PSA levels will vary between people, basically depending on the size of the individual prostate and physical activity (they should not take your PSA when you took your cycle to go to the doctor).
Which is why the best course of action is to get a series of (yearly) PSA values starting from you (mid-) forties. Such that you have established your personal baseline and can easily spot a significant uptick.
Yes but it is still an excellent first-level screening tool. A few things can cause elevated PSA. Typically you will get retested a bunch of times to see if it comes back down to normal levels. But if it stays up you may be a good candidate for an MRI-guided biopsy to look for tumors.
It kills libido and can sap energy levels to where it makes it hard to do many things in the day. It’s not necessarily permanent if you just do a short course. Testosterone can recover. But if it metastasizes you could be looking at long term therapy.
Tips:
* I recommend everyone with a prostate get their PSA tested by age 45, or earlier if it runs in the family. It's a simple blood test but sometimes you have to ask for it.

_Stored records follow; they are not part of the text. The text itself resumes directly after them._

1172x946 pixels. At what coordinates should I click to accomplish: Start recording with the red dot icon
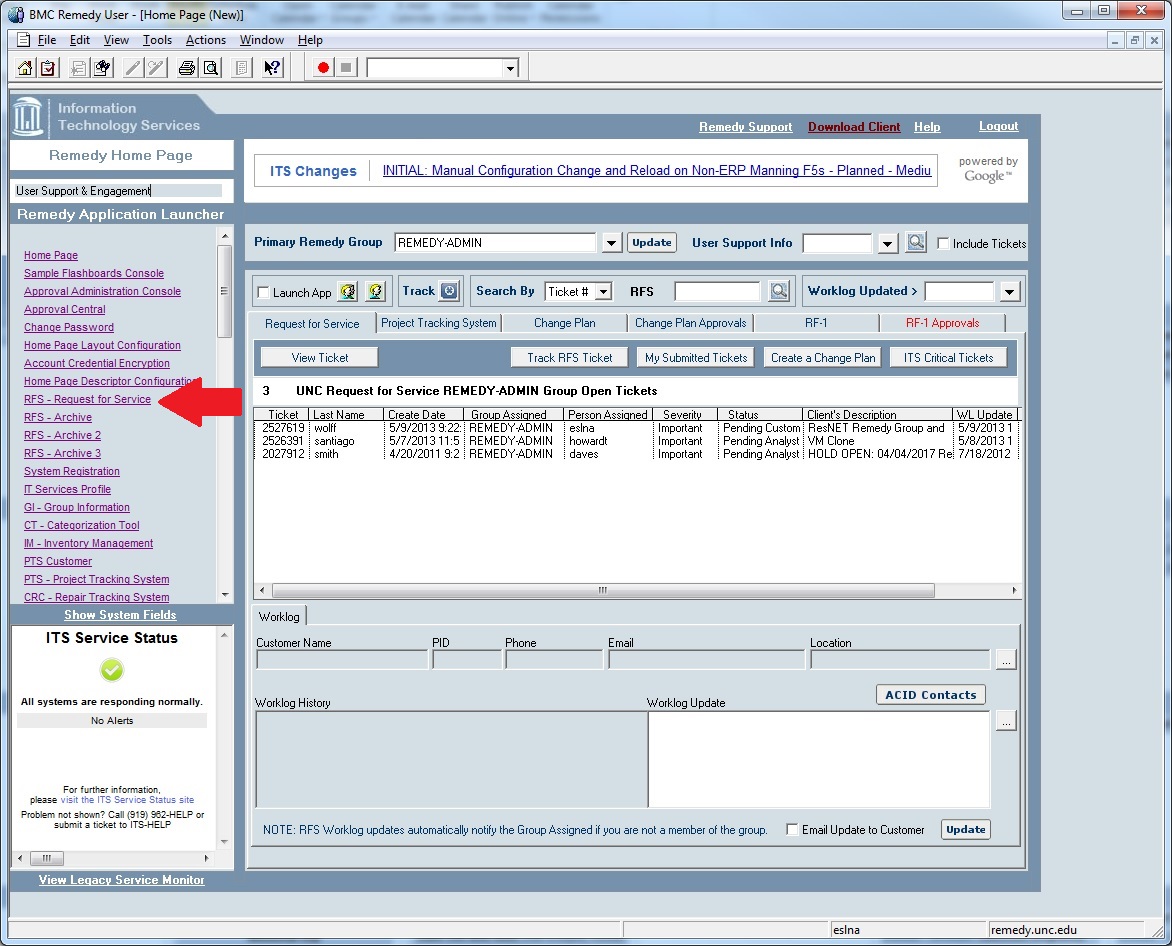pos(322,68)
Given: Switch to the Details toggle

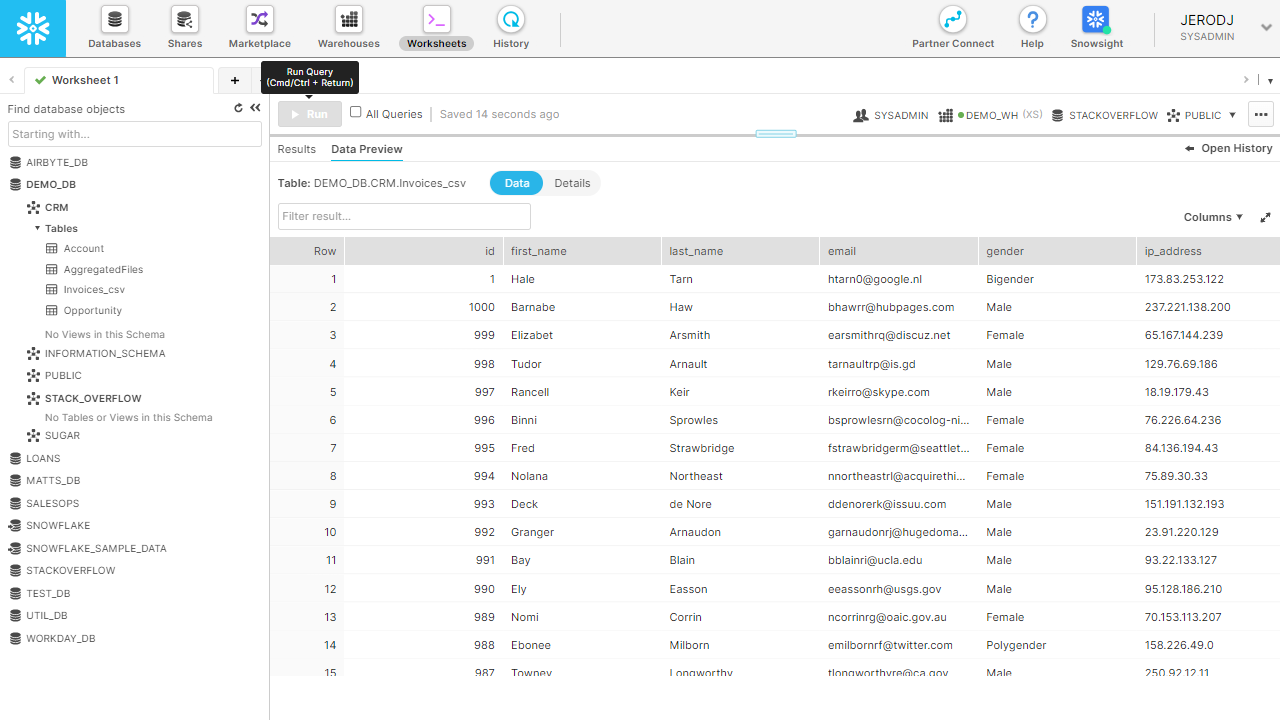Looking at the screenshot, I should tap(572, 183).
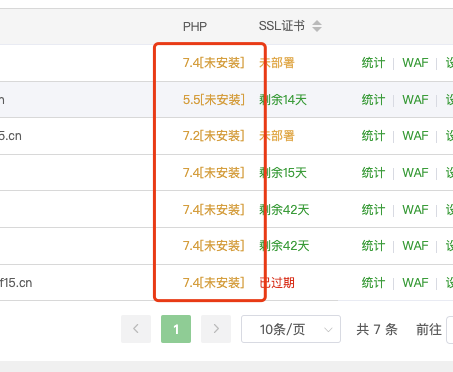Click the 剩余15天 SSL certificate link
This screenshot has height=372, width=453.
click(283, 173)
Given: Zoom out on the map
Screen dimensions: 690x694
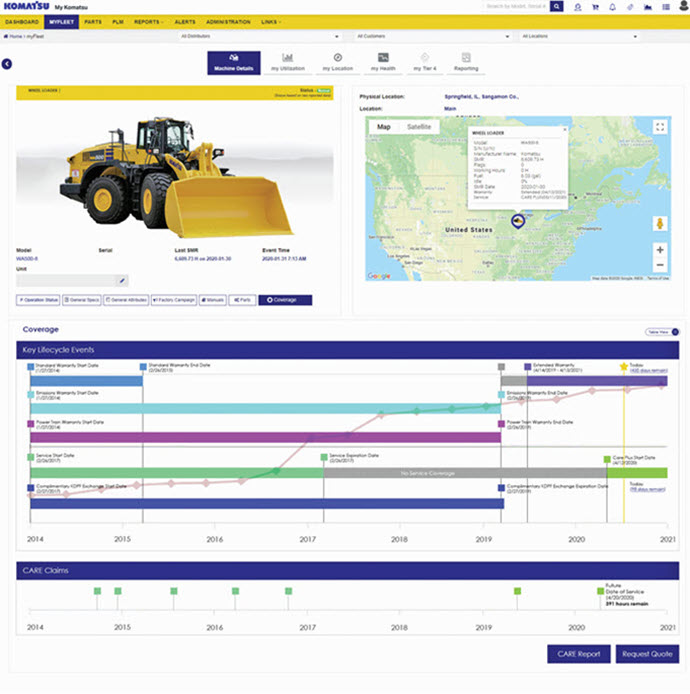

* Early detection is key. A biopsy can assess how aggressive it is (the Gleason score). They can even genetically profile the tumor to further gauge risk (the Decipher score).

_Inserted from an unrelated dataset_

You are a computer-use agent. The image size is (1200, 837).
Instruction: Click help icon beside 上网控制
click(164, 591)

* Most cases are slow growing and may never escape the prostate. These are usually treated by simply monitoring them with more PSA testing, imaging and the occasional biopsy. Years ago these cases uses to be over-treated but now they have high quality data showing the safety of monitoring.
* If it hasn't left the prostate (stage 1 or 2) and they think you need treatment there are a few options. In lesser cases you can do focal therapy which is like zapping a small tumor. But it tends to be a multi-focal disease, so often you'll end up getting "definitive treatment": removing the prostate surgically or saturating it with radiation.
* Surgery typically uses a cool-ass remote-controlled robot called "the DaVinci" that operates through a set of small incisions.
* Radiation is done either via external beam -- you just lie there and get zapped -- or by inserting radioactive seeds directly into the prostate (brachytherapy).
* The main side effect of surgery is erectile dysfunction, because the nerves that control that run right along the prostate and nerves do not like getting manipulated. Recovery can take up to two years and you don't always get all your function back. I think that stat is something like 1/3rd get back to baseline, 1/3rd get there but with the help of meds (Viagra), and 1/3rd suffer permanent decline / need other interventions. There is also some incontinence but that typically resolves within weeks/months.
* Radiation also causes ED, as well as urinary bother and potentially some other issues. But these typically kick in later, possibly years later. There are also some short term side effects while undergoing treatment. It's a good option for older patients for sure but "younger" patients (<60 y.o.) have to consider the effects of radiation on healthy tissue decades out. You may also have to undergo a 6-18 month course of hormone therapy which I'll discuss next.
* If it escapes the prostate (stage 3 or 4) then there is an awesome new scan called a PSMA PET that can locate where it is with radiomarkers. They might do focal treatment on hot spots, but the main course of treatment is hormone therapy.
* Hormone therapy is essentially chemical castration. It removes all the testosterone from your body, and this weakens prostate cancer cells. By all accounts it is not fun: kills libido, saps energy levels. But it's also not as rough as chemotherapy, so we're "lucky" prostate cells work that way. There has been a lot of development here; often when you hear there's a new prostate cancer drug it's for hormone therapy.
* We all die but you don't want to die from prostate cancer. It's typically drawn out and painful. I watched my dad go through it, and it's why I got tested early. Fortunately it is very treatable if caught early.